Physical description
A group portrait of a family seated in an interior, a view of a garden through an arch in the right background. The painting is held in cabinet wiht double locking doors. Inscriptions in gold in the top left and bottom right corners.
Place of Origin
England, Great Britain (painted)
Date
1593-1594 (painted)
after 1715 (made)
Artist/maker
Lockey, Rowland, born 1560 - died 1616 (artist)
Hans Holbein, born 1497 - died 1543 (after, painter (artist))
Unknown (painter (artist))
Materials and Techniques
Watercolour on vellum, stuck onto card
Marks and inscriptions
'A Johanes Morus eques auratus et iudex; B. Tho. Mors eques aur. Dns. Canc. Ang. et fil. et haer, dti; C. John More Ar. fil et haer. Dti. Tho.; D. Anna Jois sola fil, et haer. Ed. Cresacre Ar. Vxor Joh. Mor Ar. E. Tho. More (II) Arm. fil et haer. Dictor. Joh. Mor. Ar. et An Vx. eius; F. Maria fil Joh. Scroope, Ar. frat. Henrici Dni. Scroope,; G Duo Filij dictor Tho Mor. et Mar Vx. eius'
'Thomas Morus Londini / An. Do. 1480. est natus / Saccarij primu. Tum A.D. / 1529. totius Angliae / Cancellarius est tactus / Henrici: 8. iussu decollatus / interijt A.D. 1535. 6 non. Jul.'
Dimensions
Height: 24.1 cm, Width: 29.2 cm
Descriptive line
Miniature group portrait of Sir Thomas More, his household and descendants, watercolour on vellum, set in a walnut cabinet, painted by Rowland Lockey, 1593-1594.

WHAT THIS TASK INVOLVES: Write the next part of the catalog entry on the miniature portrait of Sir Thomas More's family, picking up after its final line. The rows that follow come from a different source than the text above.

STUDY MATERIAL:
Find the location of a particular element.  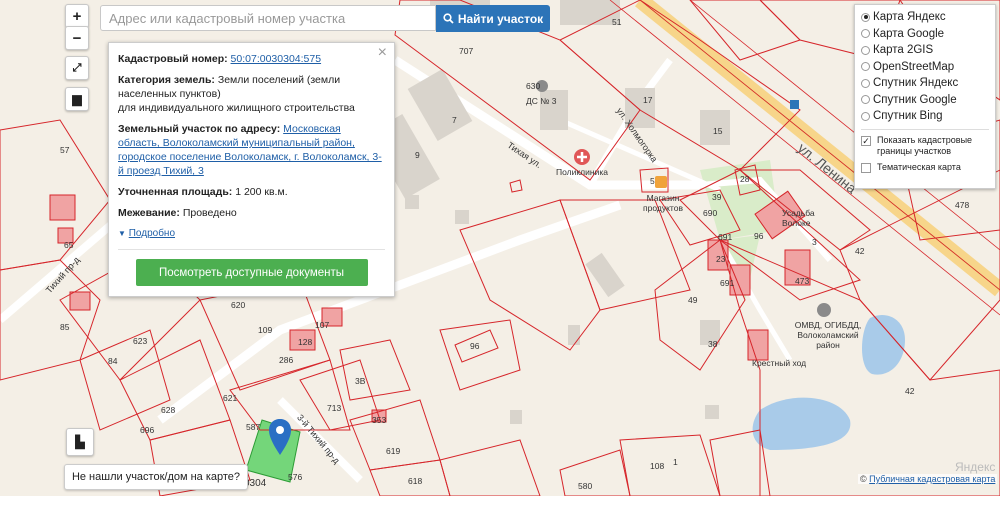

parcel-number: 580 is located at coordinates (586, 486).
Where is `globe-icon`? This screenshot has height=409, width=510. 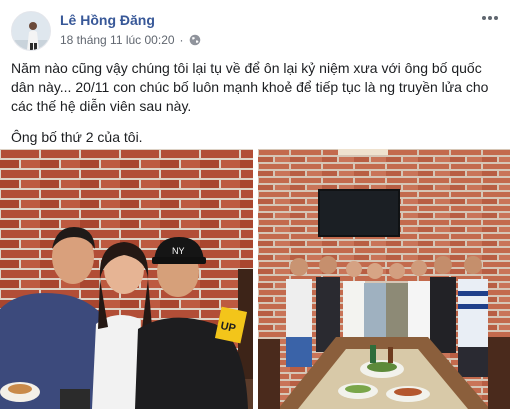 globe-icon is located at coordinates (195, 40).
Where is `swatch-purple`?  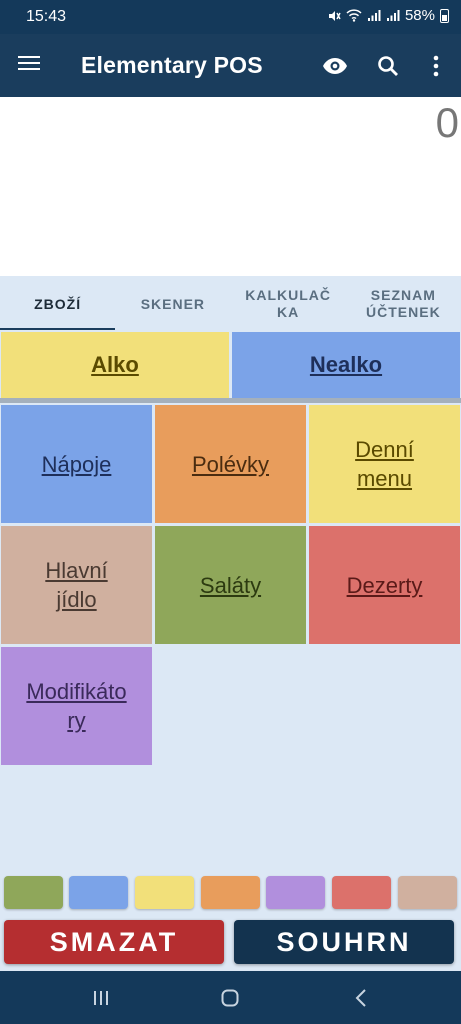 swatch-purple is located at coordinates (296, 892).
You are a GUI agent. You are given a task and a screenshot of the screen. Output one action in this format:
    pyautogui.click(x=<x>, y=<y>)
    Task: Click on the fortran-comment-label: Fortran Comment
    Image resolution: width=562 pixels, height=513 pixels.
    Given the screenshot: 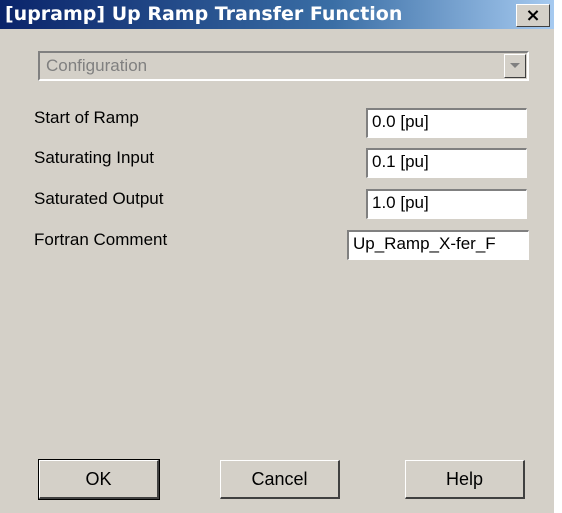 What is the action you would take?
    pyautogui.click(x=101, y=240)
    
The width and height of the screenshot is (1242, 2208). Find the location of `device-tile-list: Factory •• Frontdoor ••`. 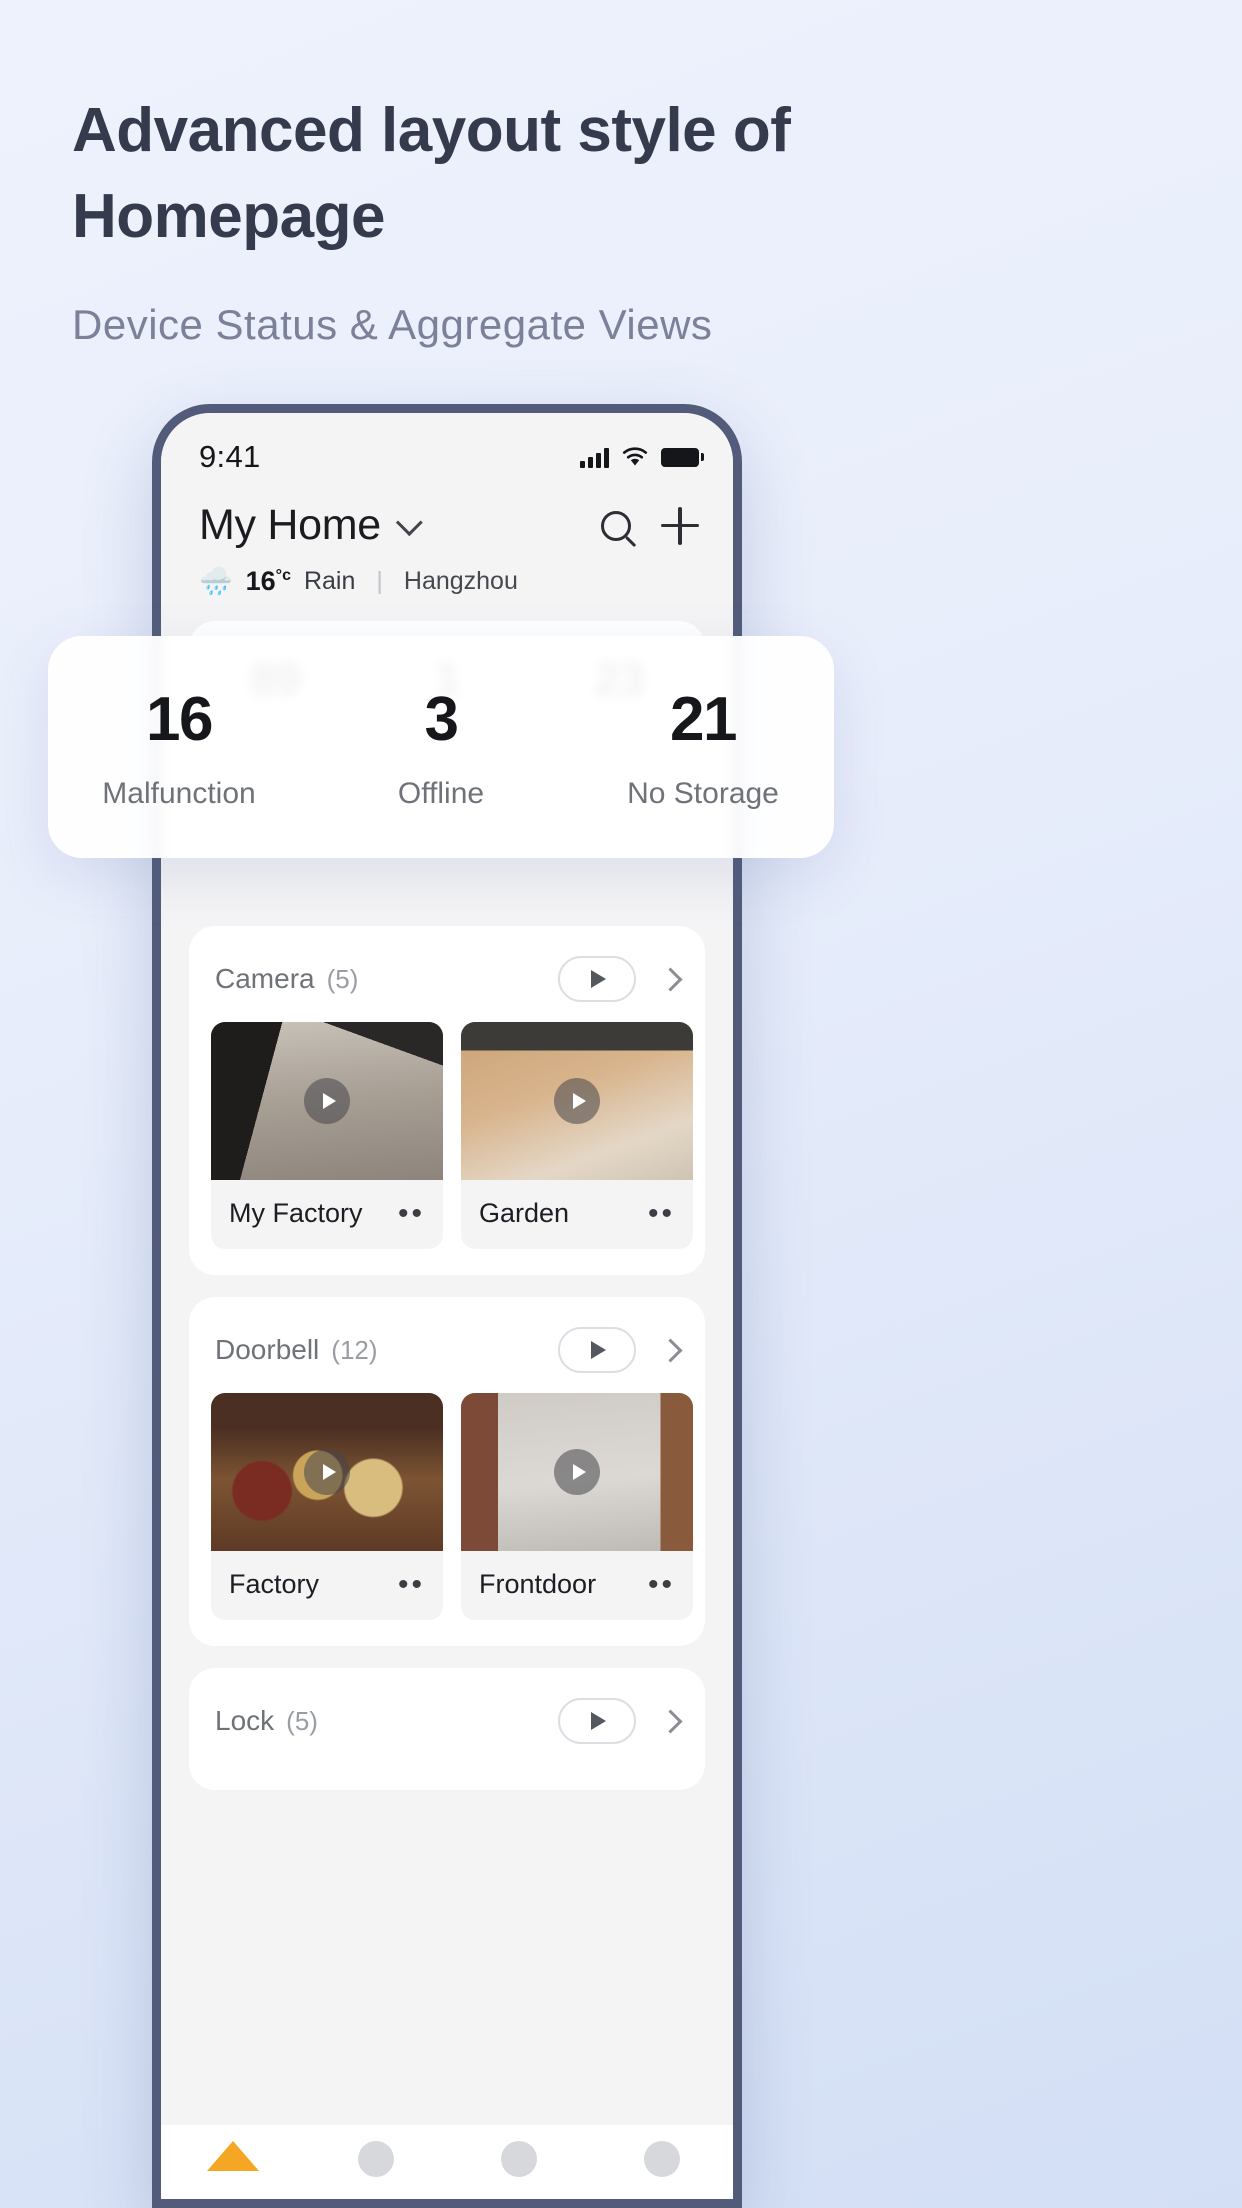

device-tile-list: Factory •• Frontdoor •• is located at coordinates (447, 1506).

...

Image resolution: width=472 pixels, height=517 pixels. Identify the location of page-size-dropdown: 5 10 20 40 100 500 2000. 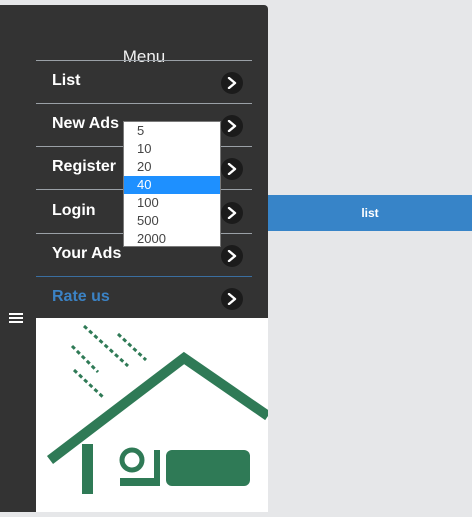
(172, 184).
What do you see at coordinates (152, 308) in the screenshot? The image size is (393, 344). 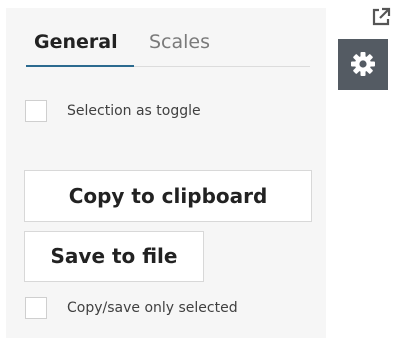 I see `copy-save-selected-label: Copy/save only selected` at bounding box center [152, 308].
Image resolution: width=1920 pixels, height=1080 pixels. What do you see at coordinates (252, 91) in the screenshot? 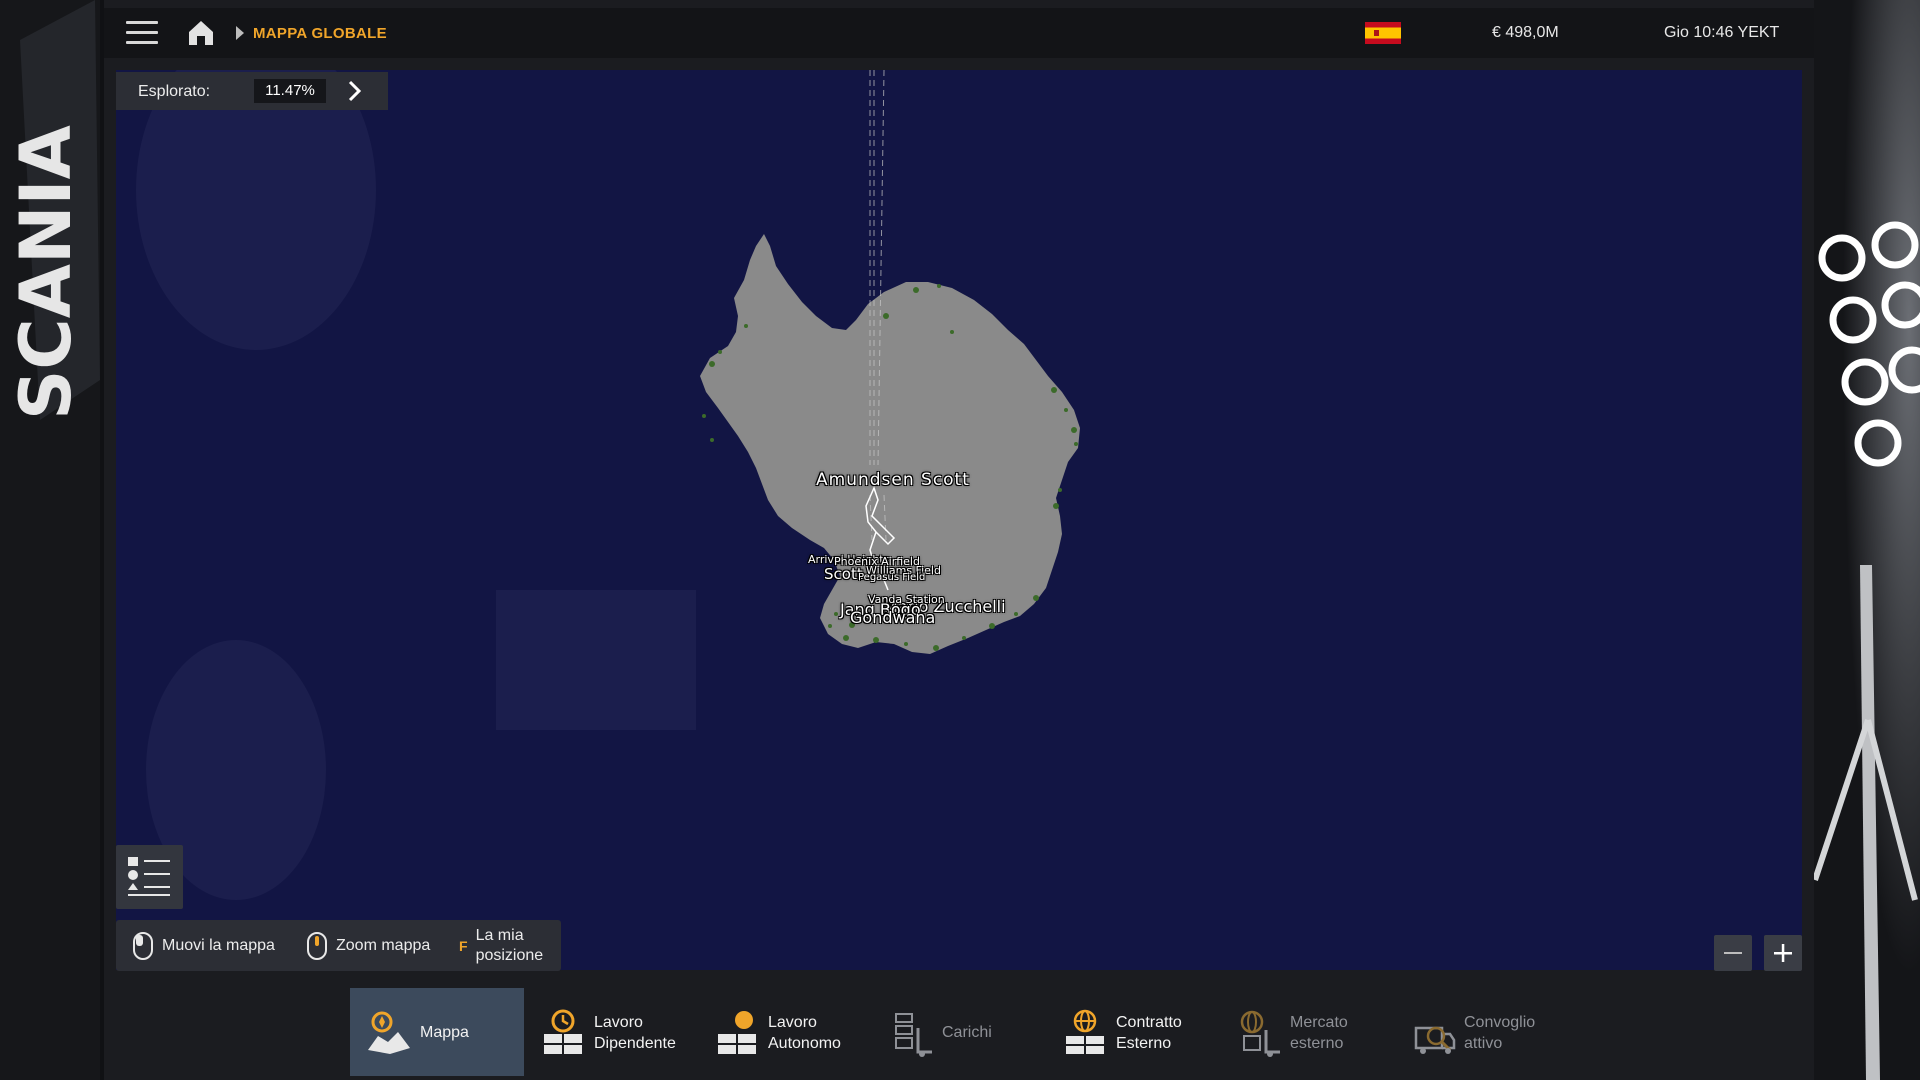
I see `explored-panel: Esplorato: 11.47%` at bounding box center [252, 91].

* * *

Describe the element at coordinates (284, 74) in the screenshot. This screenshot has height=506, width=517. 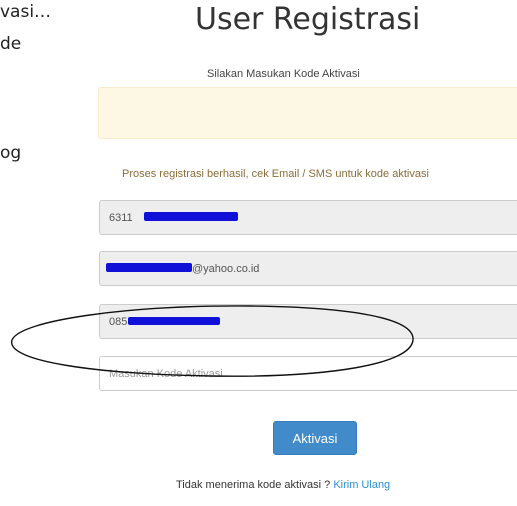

WRITTEN RESPONSE:
Bibliographic References (Citation, Note/Abstract, NAL no)
Strong, Roy. Artists of the Tudor Court: the Portrait Miniature Rediscovered 1520-1620. London: The Victoria and Albert Museum, 1983.
Cat. 267, pp. 159-161. Full Citation:
“267 Sir Thomas More, his father, his household and his descendants, 1593-94
Victoria & Albert Museum (P.15-1973)
Vellum stuck onto card, rectangular, 24.6 x 29.4 mm, 9 11/16 x 11 9/16 in., in a walnut cabinet with double locking doors.
From left to right and as identified by the gold letters on their clothing: A: Sir John More (?1451-1530), a barrister, Serjeant at Law (1503), Judge of the Court of Common Please (1518) and one of the King’s Bench (1523); B: Sir Thomas More (1477/8-1535), Humanist and Chancellor; C: John More (?1509-47), Sir Thomas’s youngest child and only son; D: Anne Cresacre (1511-77), the only daughter and heiress of Edward Cresacre of Barnborough, Yorkshire, ward of Sir Thomas, whose son, John, she married in 1529; E: Thomas More II (1531-1606), son of John More and Anne Cresacre, who probably commissioned, from Lockey, the miniature; F: Mary Scrope (1534-1607), niece of Lord Scrope of Bolton and wife of Thomas More II; G: John More (1577-1599?) and Cresacre More (1572-1649), sons of Thomas More II; H: Cecily Heron (b. 1507), Elizabeth Dauncey (b. 1506) Margaret Roper (1505-1544), the three daughters. The figure in the background lifting the curtain is the More family jester, Henry Patenson.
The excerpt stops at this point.